This article is from September 2007 and may contain outdated material.
Stanley Ogden* was a 75-year-old Caucasian with a swollen eyelid. “It must be from the surgery,” he told us when he came in for his one-month postop visit. He was referring to a routine phacoemulsification cataract surgery that had involved implantation of a posterior chamber IOL in his left eye. After the operation, his wife noticed that his upper left eyelid was swollen and that there was some redness medially. He was otherwise doing very well, so it was decided that this new finding could be monitored.
One month later, Mr. Ogden returned to our clinic with persistent left upper eyelid edema and erythema (Fig. 1). He also reported some yellow drainage from the eyelid.

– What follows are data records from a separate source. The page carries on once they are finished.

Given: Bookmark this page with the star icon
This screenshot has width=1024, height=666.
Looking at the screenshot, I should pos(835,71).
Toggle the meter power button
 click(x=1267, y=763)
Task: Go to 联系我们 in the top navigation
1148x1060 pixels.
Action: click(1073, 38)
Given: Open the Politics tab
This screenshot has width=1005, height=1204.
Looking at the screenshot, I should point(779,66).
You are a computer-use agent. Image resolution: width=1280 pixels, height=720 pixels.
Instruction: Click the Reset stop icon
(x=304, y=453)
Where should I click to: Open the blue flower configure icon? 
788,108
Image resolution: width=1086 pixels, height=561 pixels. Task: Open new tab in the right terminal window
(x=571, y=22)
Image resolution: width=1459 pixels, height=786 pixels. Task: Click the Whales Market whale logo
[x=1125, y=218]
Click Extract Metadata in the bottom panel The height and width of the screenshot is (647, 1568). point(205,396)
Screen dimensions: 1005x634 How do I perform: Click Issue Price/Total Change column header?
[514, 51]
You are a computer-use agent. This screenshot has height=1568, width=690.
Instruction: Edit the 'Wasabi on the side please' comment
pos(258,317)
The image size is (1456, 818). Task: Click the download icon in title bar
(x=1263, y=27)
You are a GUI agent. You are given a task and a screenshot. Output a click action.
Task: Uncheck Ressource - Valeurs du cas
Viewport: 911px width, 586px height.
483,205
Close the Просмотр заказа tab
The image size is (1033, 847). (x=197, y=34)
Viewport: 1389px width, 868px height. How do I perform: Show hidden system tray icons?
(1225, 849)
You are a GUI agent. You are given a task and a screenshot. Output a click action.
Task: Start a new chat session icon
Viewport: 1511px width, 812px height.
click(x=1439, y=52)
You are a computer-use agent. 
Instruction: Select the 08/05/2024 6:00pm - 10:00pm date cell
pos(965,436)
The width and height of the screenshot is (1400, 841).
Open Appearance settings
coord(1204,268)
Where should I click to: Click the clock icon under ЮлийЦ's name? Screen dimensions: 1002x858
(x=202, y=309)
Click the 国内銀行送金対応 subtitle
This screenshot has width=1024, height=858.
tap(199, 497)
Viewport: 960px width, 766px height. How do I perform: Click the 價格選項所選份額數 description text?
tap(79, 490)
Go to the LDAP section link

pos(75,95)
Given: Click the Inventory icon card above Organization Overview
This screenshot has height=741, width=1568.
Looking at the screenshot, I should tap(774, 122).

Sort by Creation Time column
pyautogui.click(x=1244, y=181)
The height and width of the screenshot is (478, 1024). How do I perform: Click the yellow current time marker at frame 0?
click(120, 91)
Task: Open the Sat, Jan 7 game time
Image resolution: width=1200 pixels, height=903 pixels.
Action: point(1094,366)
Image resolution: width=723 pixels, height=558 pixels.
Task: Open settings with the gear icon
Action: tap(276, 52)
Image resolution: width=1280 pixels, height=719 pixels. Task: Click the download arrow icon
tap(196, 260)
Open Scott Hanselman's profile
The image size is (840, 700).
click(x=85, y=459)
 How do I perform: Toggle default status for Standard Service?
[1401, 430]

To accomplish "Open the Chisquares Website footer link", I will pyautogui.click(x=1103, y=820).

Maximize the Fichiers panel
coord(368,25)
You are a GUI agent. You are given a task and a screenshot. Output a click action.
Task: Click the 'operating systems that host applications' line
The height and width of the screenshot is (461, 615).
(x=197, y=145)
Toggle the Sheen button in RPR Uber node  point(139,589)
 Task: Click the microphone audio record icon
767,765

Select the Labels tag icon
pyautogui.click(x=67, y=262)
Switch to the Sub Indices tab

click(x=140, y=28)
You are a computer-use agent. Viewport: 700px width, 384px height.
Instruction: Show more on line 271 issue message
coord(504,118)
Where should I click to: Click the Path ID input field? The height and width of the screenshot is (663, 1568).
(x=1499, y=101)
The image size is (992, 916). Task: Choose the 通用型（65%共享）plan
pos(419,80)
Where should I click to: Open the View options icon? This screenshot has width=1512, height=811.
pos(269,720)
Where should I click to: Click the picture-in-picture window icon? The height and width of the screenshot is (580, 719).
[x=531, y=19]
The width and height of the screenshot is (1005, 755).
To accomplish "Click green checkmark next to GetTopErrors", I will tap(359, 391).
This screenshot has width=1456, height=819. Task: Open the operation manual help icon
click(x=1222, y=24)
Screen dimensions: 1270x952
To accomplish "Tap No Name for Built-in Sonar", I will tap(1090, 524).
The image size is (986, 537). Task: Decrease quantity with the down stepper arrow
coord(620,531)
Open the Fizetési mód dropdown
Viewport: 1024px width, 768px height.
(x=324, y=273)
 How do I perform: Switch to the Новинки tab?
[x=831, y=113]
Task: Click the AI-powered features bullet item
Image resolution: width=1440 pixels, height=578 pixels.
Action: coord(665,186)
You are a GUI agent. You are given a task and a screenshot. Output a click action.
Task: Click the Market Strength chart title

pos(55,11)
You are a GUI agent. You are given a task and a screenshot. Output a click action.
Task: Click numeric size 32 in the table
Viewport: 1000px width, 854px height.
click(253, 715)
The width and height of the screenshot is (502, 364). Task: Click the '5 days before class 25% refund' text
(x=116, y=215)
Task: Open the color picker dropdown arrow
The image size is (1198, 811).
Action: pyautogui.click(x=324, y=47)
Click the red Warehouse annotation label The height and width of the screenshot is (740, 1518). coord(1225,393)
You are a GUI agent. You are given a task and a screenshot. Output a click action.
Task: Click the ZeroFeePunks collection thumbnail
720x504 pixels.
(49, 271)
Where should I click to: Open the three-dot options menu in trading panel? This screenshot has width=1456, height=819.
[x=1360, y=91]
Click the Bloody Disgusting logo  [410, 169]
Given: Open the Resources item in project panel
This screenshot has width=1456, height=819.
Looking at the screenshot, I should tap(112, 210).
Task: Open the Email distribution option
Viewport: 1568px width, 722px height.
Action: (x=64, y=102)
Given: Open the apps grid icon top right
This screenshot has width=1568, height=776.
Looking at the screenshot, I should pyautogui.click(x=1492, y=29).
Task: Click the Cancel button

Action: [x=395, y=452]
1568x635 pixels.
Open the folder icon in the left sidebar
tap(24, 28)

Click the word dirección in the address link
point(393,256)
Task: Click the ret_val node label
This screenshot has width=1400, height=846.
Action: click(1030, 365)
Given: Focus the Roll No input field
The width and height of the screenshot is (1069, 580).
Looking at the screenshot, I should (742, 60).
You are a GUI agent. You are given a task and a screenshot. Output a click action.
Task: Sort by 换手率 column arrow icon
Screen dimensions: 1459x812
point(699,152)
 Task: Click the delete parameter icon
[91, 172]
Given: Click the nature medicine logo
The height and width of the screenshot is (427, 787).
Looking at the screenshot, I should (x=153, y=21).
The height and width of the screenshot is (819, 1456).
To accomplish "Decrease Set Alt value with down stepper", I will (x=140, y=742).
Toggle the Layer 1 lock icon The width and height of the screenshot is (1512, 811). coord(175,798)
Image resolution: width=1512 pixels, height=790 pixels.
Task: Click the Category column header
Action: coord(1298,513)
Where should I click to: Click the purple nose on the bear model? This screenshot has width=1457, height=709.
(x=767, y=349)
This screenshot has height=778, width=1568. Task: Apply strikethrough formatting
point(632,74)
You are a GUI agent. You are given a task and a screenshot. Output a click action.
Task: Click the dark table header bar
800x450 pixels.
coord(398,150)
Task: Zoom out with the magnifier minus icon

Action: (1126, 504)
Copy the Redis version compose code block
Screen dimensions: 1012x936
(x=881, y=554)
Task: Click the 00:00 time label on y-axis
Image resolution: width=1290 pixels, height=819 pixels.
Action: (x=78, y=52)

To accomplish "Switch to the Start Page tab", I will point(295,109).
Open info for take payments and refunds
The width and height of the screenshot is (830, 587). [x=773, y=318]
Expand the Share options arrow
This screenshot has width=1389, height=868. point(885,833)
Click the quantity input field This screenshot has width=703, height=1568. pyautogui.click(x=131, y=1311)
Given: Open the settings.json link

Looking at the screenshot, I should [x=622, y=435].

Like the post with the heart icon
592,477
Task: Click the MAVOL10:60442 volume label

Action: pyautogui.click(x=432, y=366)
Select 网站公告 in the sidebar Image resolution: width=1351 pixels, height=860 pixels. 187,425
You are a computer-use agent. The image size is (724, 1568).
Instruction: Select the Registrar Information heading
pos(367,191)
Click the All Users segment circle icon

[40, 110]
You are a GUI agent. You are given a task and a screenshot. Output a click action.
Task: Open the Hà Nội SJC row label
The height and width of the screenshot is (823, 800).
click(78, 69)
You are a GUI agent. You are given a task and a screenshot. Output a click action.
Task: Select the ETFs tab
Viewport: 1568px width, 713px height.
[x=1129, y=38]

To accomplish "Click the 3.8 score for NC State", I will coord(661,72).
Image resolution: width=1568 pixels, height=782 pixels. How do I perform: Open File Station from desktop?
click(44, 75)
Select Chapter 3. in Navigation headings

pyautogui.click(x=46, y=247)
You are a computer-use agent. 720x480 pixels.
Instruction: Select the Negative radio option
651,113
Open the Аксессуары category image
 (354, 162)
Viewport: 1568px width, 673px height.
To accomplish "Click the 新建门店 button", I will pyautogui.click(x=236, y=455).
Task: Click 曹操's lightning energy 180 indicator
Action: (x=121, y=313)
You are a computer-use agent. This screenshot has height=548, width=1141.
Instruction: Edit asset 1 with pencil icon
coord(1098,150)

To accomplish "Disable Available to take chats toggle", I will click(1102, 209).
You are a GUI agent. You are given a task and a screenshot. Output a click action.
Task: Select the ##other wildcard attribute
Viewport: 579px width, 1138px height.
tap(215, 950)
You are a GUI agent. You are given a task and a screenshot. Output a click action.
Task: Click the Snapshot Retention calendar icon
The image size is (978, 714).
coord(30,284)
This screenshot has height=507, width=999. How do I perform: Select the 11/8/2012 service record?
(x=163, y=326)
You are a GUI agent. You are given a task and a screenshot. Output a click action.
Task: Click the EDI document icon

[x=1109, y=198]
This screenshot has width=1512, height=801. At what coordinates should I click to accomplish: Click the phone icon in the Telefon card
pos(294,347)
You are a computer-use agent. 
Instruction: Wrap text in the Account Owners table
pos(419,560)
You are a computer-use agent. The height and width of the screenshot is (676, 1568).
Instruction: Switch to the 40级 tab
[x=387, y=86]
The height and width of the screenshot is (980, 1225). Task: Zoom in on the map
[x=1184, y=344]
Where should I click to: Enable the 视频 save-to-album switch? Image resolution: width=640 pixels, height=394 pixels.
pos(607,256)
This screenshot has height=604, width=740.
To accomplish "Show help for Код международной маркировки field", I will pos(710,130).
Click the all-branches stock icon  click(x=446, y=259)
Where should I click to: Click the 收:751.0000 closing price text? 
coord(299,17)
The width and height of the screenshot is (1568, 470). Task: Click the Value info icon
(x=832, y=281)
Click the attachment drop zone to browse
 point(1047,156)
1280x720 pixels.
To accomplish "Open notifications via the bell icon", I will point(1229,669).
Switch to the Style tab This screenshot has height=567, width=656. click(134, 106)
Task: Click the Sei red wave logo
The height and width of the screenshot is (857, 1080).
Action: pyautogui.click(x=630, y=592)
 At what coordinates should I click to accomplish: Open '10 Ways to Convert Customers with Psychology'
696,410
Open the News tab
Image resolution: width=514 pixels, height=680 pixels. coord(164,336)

His best-corrected visual acuity in the left eye was 20/25 at that time, with normal motility, intraocular pressures and pupillary exam.
Mr. Ogden’s past medical history included anemia and leukopenia, type 2 diabetes mellitus, Bell’s palsy (in the 1960s), chronic renal insufficiency, coronary artery disease, hypertension, basal cell carcinoma, squamous cell carcinoma and melanoma. His ocular history included pseudophakia and dry eyes bilaterally. He was on multiple systemic medications for his medical problems, and he was a longtime smoker. The review of systems was otherwise negative with the exception of the eye complaint.
The Differential Diagnosis
At the top of the list of differential diagnoses were benign inflammatory disorders, such as severe blepharitis, chalazion, canaliculitis, cellulitis, dacryocystitis and hordeolum. These were deemed the most likely candidates given the sudden appearance of this lesion, characteristics typical of inflammation, presence of discharge and relationship in time to the cataract surgery. However, in the presence of a lid lesion such as this one, it is always important to consider precancerous and cancerous etiologies. The area of focal madarosis, which can be seen in Fig. 1, particularly raised the possibility of a malignant lesion, such as sebaceous cell carcinoma, basal cell carcinoma, squamous cell carcinoma or lymphoma.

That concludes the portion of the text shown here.